Table 1 Top K comparison for the number of validated disease genes based on phenotype-specific networks, the heterogeneous network and the original network
Fig. 3
figure 3

The performance comparison of phenotype-specific networks (PNets), the heterogeneous network (HNet) and the original network (ONet). a, c fraction of disease genes ranked within top 100 in leave-one-out cross validation and leave-10%-out cross validation, respectively; (b), (d) ROC curves for the prediction of disease genes in leave-one-out cross validation and leave-10%-out cross validation, respectively

In summary, the validation results suggest that the phenotype-specific networks are more capable of discriminating disease genes among genome than the other two networks. It also validates previous assumption that phenotype similarity information has positive effect on disease gene prioritization. The preferable performance of phenotype-specific network can be ascribed to the reasonable augment of the connectivity among functionally related genes by taking phenotype similarity into account.

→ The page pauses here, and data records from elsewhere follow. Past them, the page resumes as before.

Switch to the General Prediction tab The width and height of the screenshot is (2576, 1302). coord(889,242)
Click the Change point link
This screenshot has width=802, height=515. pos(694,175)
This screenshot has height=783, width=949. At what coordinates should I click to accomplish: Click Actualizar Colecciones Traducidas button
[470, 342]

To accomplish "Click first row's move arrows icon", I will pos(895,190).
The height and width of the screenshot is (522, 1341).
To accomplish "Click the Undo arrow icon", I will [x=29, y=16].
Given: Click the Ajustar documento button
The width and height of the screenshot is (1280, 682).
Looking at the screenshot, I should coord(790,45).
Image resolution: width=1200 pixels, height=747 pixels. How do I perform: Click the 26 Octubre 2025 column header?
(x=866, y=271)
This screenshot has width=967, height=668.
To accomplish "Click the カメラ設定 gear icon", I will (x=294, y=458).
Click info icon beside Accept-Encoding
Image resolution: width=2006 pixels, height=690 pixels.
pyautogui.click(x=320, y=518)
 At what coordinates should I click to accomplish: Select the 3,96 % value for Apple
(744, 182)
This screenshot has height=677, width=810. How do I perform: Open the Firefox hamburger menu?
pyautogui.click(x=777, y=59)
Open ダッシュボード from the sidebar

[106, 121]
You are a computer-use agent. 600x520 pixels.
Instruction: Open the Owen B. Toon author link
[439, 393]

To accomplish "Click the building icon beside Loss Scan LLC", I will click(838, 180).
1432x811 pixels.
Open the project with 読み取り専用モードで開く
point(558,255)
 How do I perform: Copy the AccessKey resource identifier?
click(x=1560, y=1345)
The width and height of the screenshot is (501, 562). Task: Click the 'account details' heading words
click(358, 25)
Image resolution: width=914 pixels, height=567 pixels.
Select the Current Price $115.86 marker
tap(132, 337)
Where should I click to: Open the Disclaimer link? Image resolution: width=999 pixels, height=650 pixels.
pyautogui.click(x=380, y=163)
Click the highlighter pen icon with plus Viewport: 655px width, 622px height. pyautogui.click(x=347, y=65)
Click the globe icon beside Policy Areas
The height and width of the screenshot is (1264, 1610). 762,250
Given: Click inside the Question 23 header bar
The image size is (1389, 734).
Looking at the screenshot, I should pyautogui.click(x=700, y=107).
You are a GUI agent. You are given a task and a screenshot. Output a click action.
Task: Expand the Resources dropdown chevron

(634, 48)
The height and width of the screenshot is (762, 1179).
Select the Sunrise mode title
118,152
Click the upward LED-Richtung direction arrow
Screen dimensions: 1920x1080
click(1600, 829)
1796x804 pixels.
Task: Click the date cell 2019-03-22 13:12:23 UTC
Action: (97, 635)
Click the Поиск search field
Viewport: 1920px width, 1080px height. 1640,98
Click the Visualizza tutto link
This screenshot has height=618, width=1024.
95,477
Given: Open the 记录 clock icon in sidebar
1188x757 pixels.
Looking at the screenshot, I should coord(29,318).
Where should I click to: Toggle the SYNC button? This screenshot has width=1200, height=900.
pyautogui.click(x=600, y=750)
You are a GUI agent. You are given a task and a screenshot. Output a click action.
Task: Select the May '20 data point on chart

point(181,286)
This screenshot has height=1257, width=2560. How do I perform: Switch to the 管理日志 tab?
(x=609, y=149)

Performance of gene gravity-like algorithm on phenotype-specific network

In this section, we used phenotype-specific networks as background networks to conduct disease gene prediction using the gene gravity-like algorithm and RWR algorithm, respectively. Leave-one-out and leave-10%-out cross validations were applied to compare the two algorithms. Here we set α = β = 1 in eq. (4). The results are illustrated in Table 2 and Fig. 4. Obviously, in the two kinds of validation, gene gravity-like algorithm outperforms RWR algorithm by a large margin no matter in the aspect of precision (Fig. 4a, c) or AUC value (Fig. 4b, d). Meanwhile, compared with the results of RWRH shown in the last section, the proposed algorithm also does better than RWRH algorithm in both aspects. As shown in Table 2, in the leave-one-out cross validation, the new algorithm predicted 117 true disease genes as top 1, 188 as top 5, 223 as top 10. In contrast, only 73 as top 1, 125 as top 5 and 158 as top 10 were predicted by RWR algorithm. In total, there are 63% disease genes ranked within top 100 by gene gravity-like algorithm while only 46% by the RWR algorithm (Fig. 4a). In the leave-10%-out cross validation, the result is in accordance with that of leave-one-out cross validation (Fig. 4c, d).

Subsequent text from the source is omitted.